**EXERCISE**
Search the data for "Given". Return each matching line.

----

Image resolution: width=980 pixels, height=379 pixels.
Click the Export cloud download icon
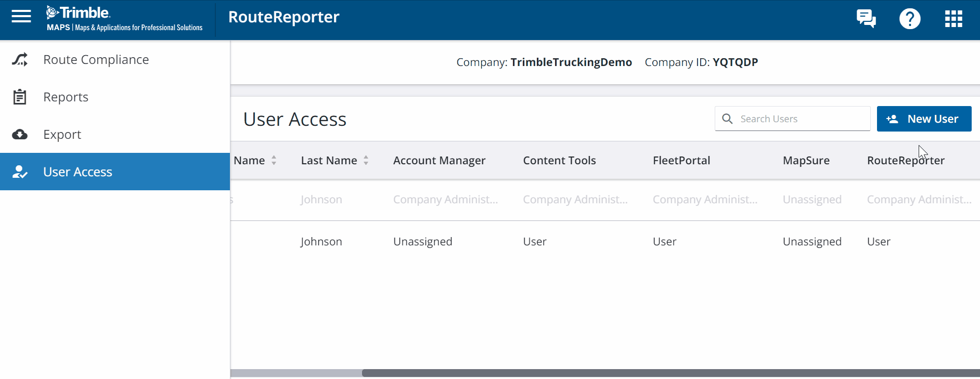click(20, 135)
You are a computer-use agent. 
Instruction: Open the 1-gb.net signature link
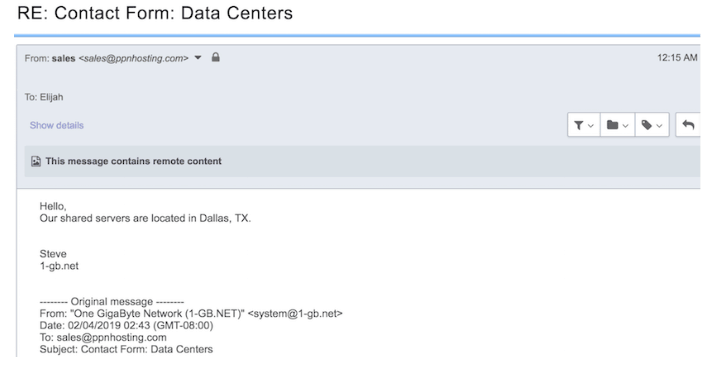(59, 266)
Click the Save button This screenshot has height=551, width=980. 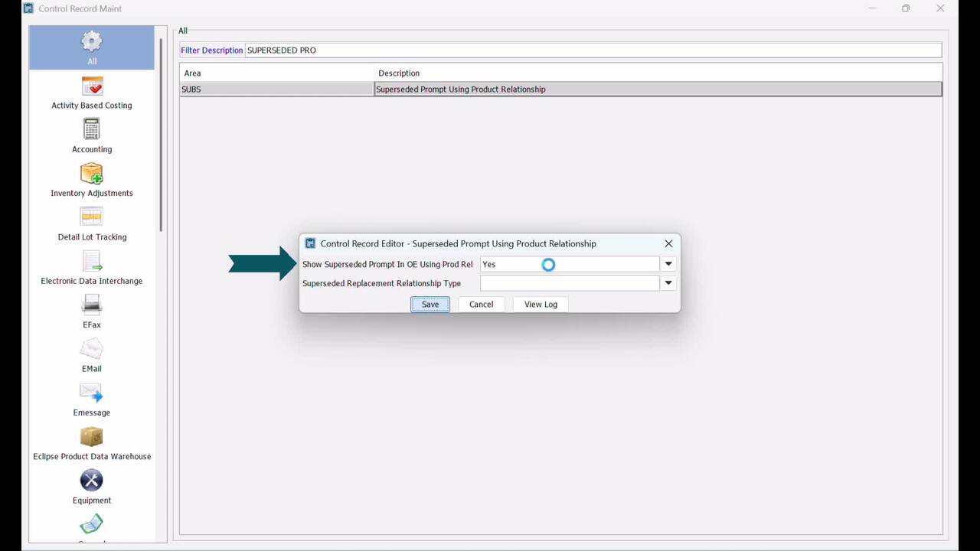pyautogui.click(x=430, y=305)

----

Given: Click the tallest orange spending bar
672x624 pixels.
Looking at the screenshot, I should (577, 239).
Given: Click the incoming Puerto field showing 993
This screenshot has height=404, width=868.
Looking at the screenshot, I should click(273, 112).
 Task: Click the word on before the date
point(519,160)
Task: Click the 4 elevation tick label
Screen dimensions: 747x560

----

**WRITTEN SOLUTION**
Given: Click the tallest orange spending bar
Given: Click the incoming Puerto field showing 993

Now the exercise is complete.